Records for locating described items:
--- --- ---
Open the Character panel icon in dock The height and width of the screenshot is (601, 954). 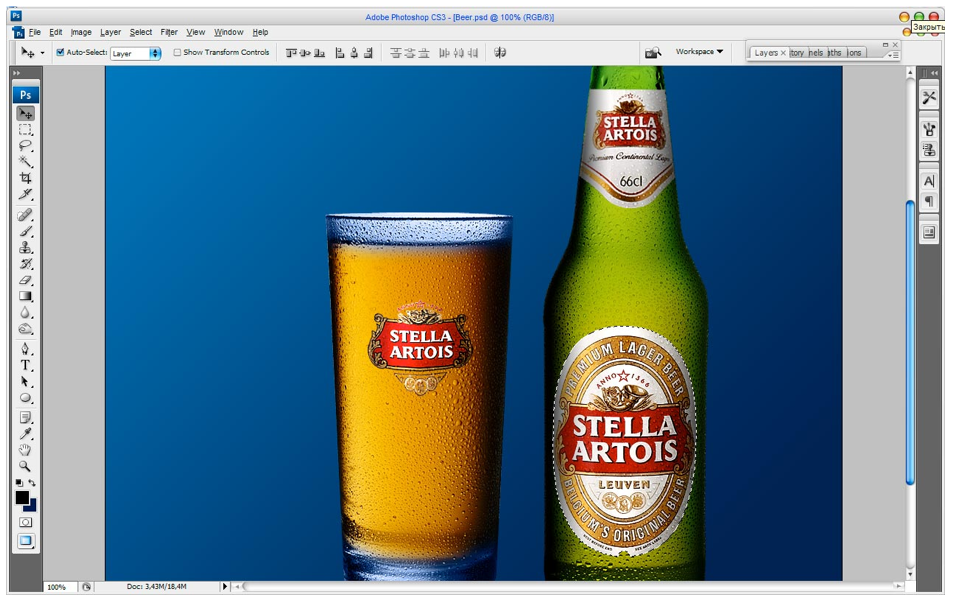tap(929, 181)
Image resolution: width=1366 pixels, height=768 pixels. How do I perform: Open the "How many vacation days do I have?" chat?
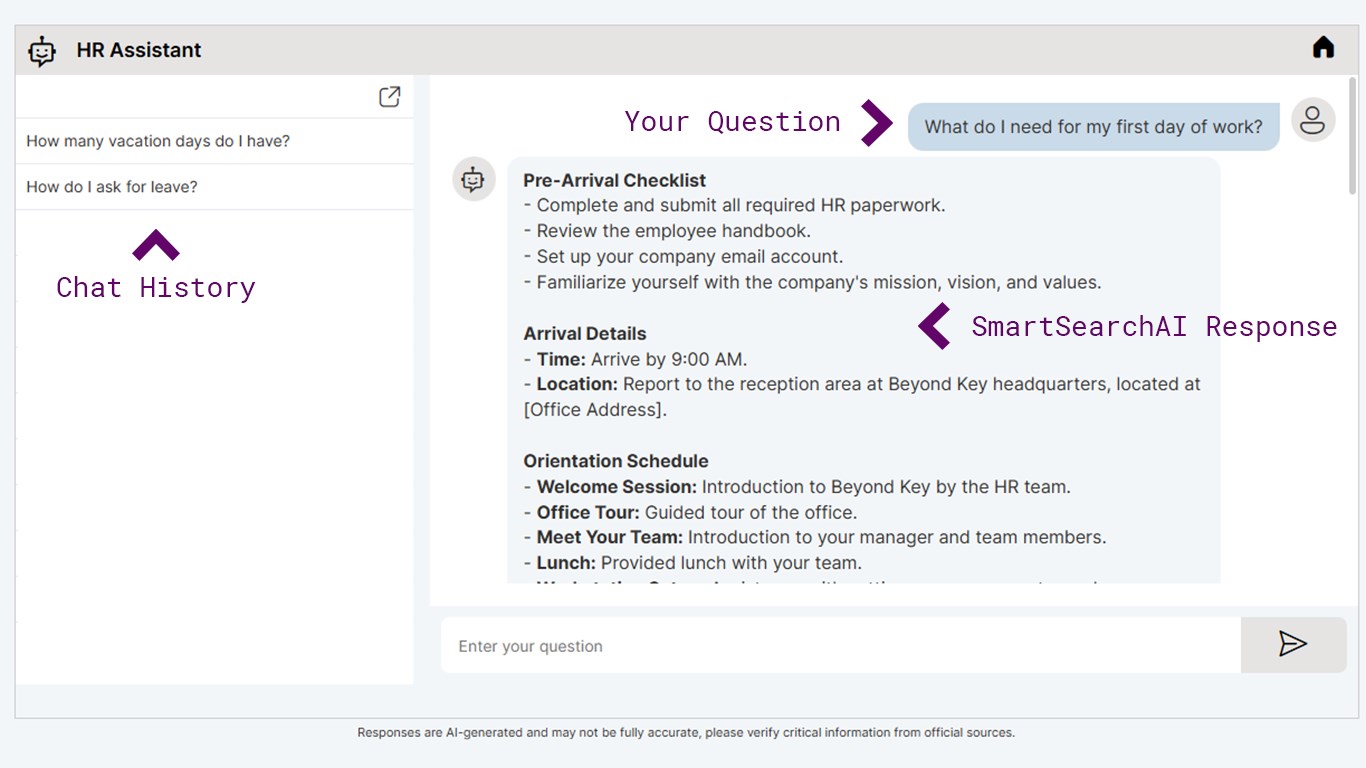tap(158, 141)
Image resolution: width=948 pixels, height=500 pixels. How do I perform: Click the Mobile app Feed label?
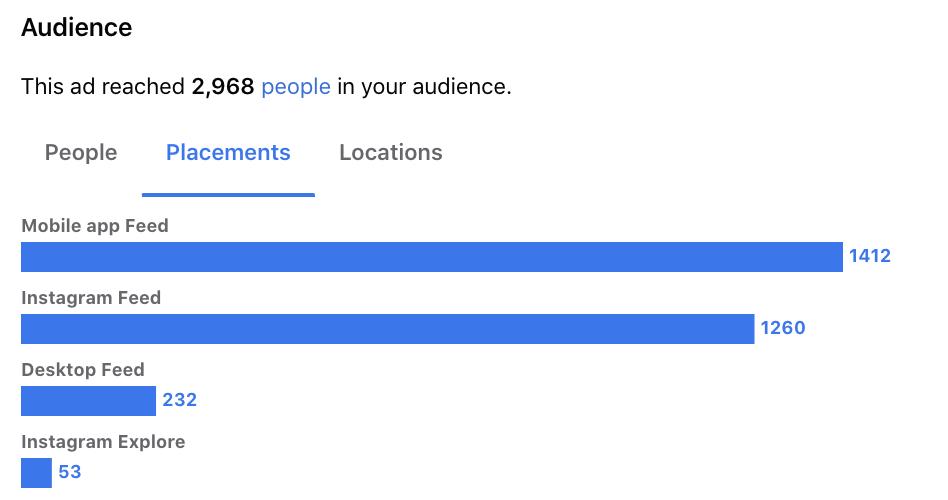pos(95,226)
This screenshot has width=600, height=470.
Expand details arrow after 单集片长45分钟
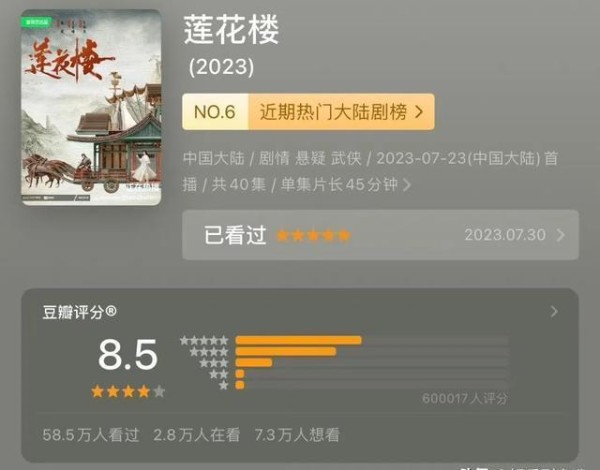tap(407, 185)
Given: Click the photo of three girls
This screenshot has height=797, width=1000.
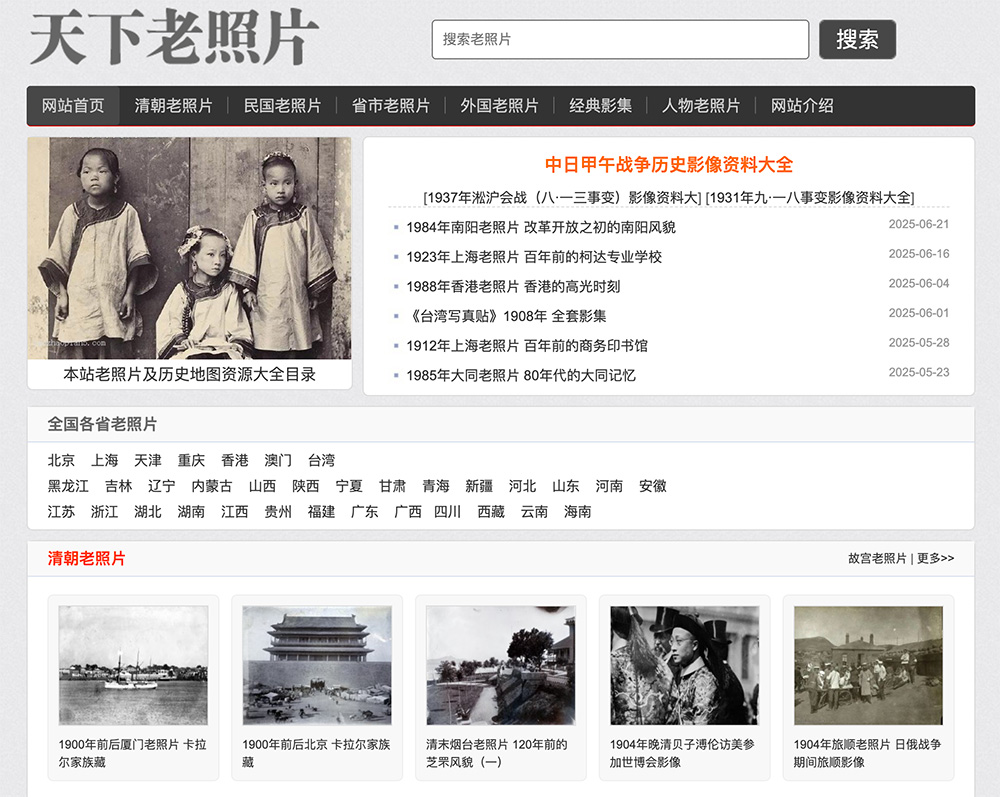Looking at the screenshot, I should coord(190,248).
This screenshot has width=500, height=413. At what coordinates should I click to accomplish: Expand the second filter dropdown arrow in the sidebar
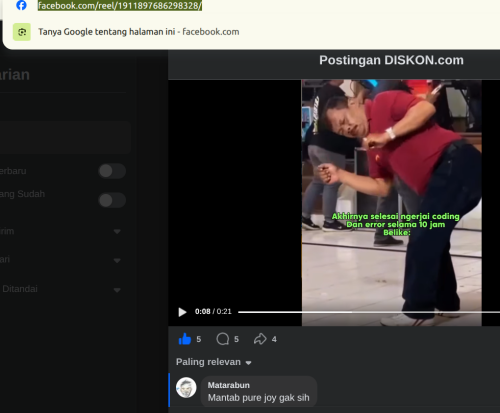point(117,260)
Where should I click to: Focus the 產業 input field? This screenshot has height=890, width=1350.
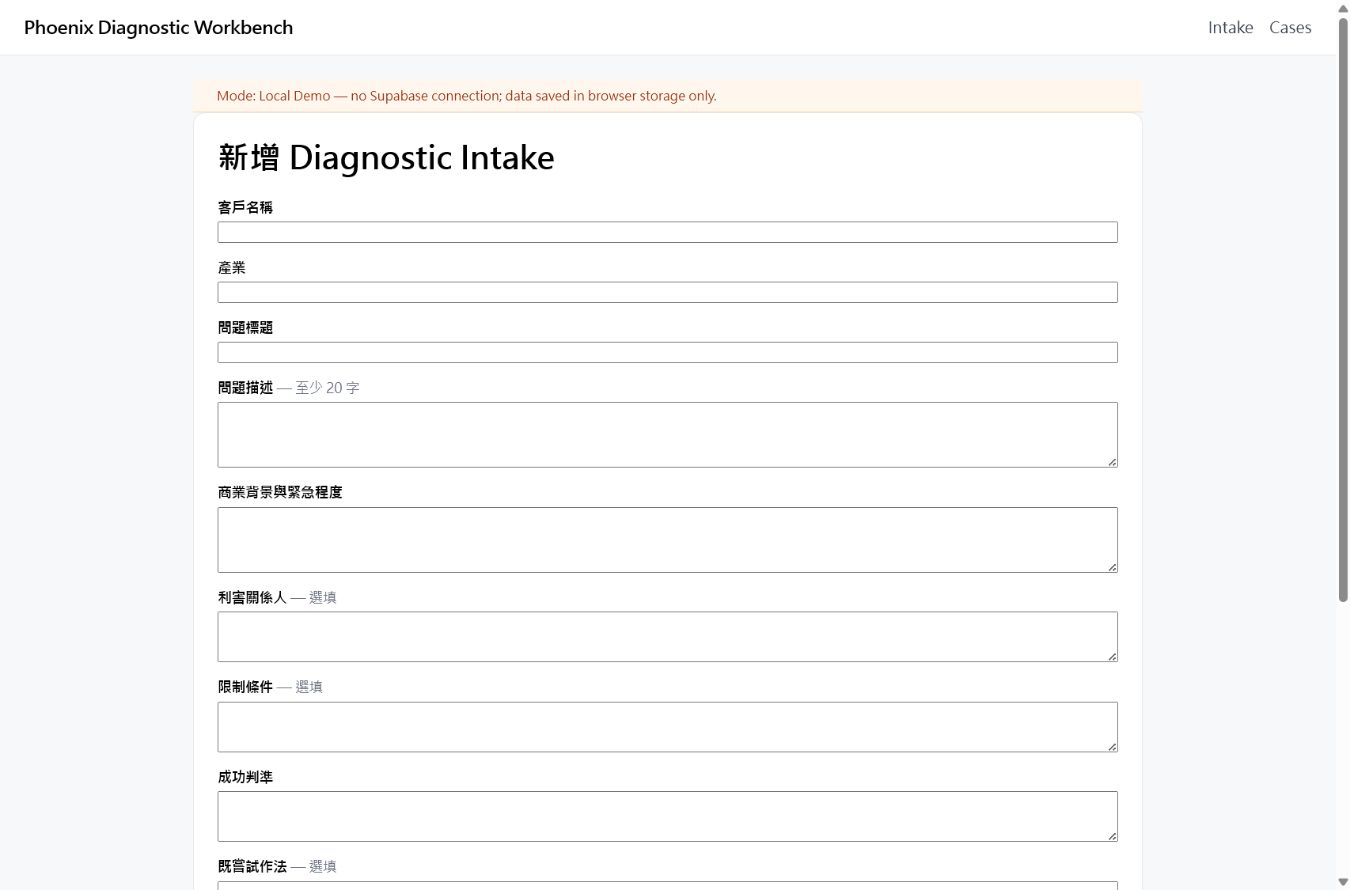[667, 292]
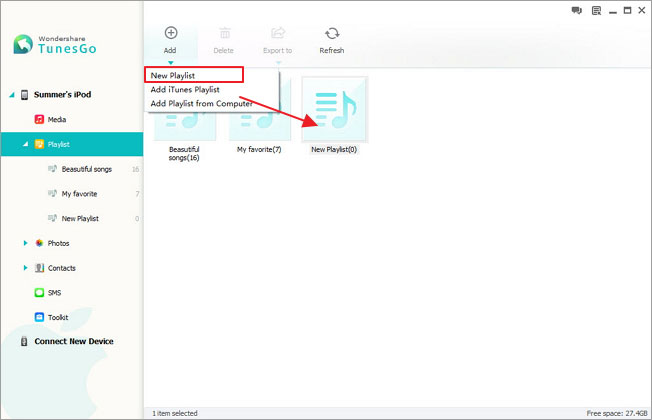Choose Add iTunes Playlist menu entry
This screenshot has height=420, width=652.
tap(185, 89)
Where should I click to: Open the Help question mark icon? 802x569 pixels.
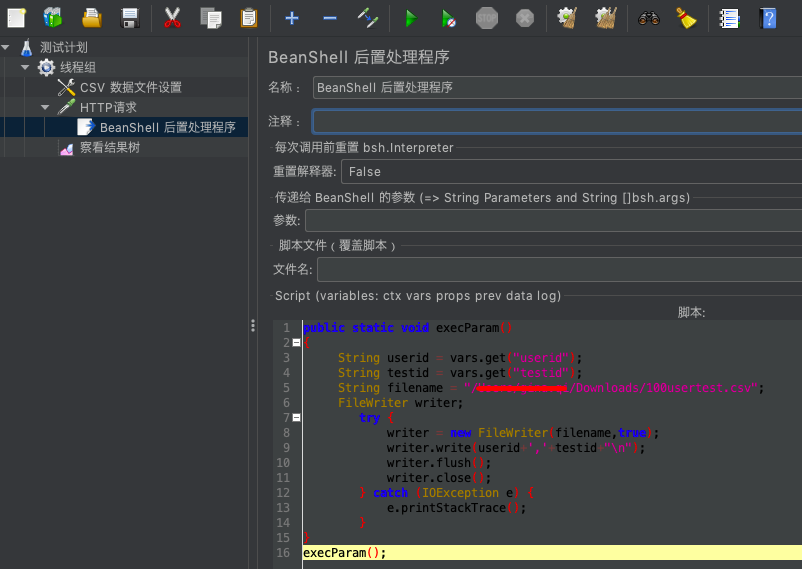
--- --- ---
Work to do:
Turn the records from the line with "Where should I click to: Focus" through the end of the records into a Markdown table, with a Row column for the row number and a Line column for the line, skipping blank lines. Leave the pictures out of the table.

The answer:
| Row | Line |
|---|---|
| 1 | Where should I click to: Focus the 產業 input field? This screenshot has height=890, width=1350. |
| 2 | [667, 292] |
| 3 | Choose Add iTunes Playlist menu entry |
| 4 | This screenshot has height=420, width=652. |
| 5 | tap(185, 89) |
| 6 | Where should I click to: Open the Help question mark icon? 802x569 pixels. |